I truly believe that he knew what he was doing and was ready to not be in pain any longer. My grandmother was his primary caretaker and they were fortunate enough that she didn’t need to work so she was there to care for him 24/7. My 3 year old daughter and I lived with my grandparents and I would help her as much as I could. I worked full time so I wasn’t able to attend the chemo treatments with them. However, having worked in the medical field for such a long time, I was able to answer questions, help with insurance issues and so much more. I worked in a primary care office at the time and would ask them questions regarding his care, medications, etc anytime my grandmother needed me too. She needed me and others to be there for her and to assist her with the emotional toll it was taking on her too. She was a strong women but the love of her life was not well and there wasn’t much they could do for her.

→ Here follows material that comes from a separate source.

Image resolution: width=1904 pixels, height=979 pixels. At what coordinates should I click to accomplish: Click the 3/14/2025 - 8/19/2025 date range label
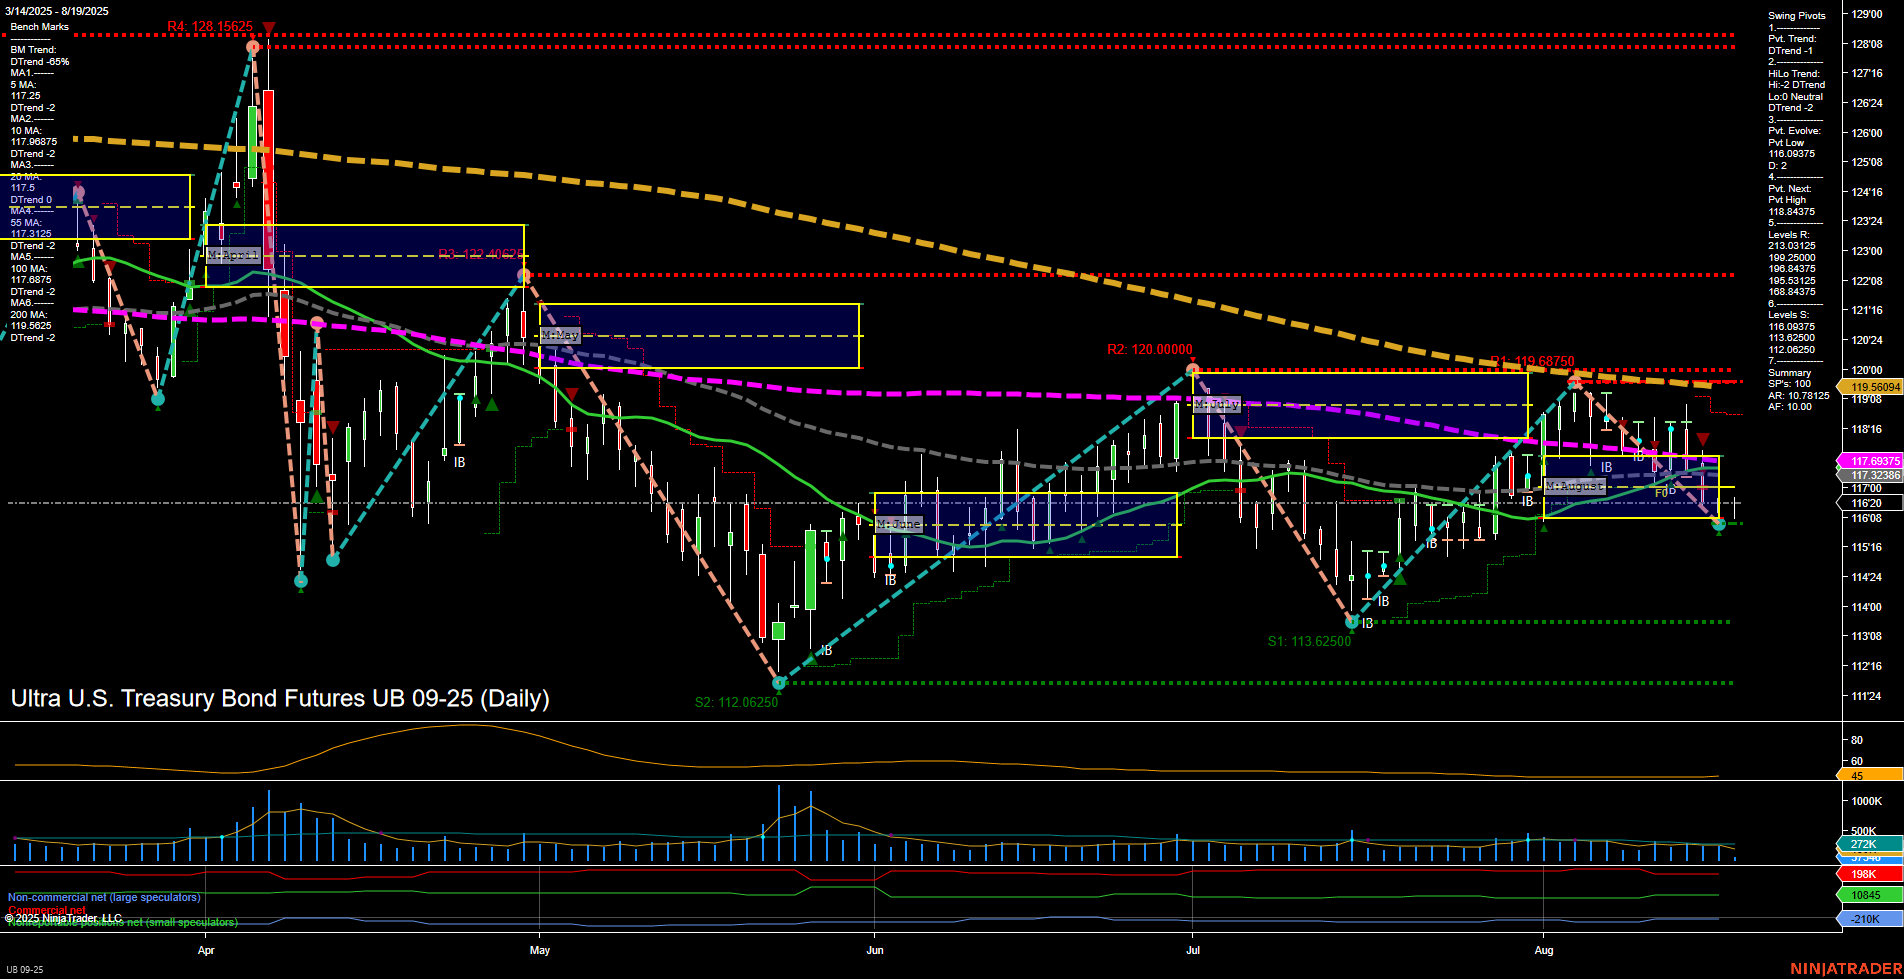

I helped them call hospice and get the hospital bed set up in the house. I helped in any way that I could and never felt like it was enough. My grandmother would try to do as much as she could for him. She loved any help that was offered to her and we all tried to be there for her emotionally during his battle and after he passed away. Being a caretaker is truly hard work and I was glad to assist in any way that I could. I always wanted there to be a way to fix it and to help him more. We watched Jeopardy! together and tried to figure out the answers. He was my financial expert, my go-to for Orioles baseball, my leader of the family.
Things could have been different if he would have received any type of preventive care for lung cancer screening. His physician knew that he smoked and he had a cough. Additional funding is needed for provider education, research opportunities and awareness. My family and I started walking in the lung force walks in Rehoboth Beach, Delaware in 2016 and have attended the walks every year since. Lung cancer advocacy is near and dear to my heart because of my grandfather. Research opportunities and awareness are something that I carry into my career as well. In my career I work with the Delaware Department of public health to promote preventive lung cancer screening awareness. My organization is currently working with six sites in the state of Delaware. We recommend evidence-based interventions for each site to increase the number of patients that are receiving the low dose CT scan for detecting lung cancer. We are also creating reports in the EHR’s identifying patients that COULD be eligible for the cancer screening and then mailing out a postcard to them with a packet of shared decision making information regarding the scan. There is a nurse navigator that receives the phone calls from patients if they have questions regarding the postcard or the screening. She can also set the patients up for the screening and reach out to their physician for an order. My hope is to present this information to Congress to advocate for additional funding so lung cancer can be detected earlier and screening becomes testing that physicians order more frequently.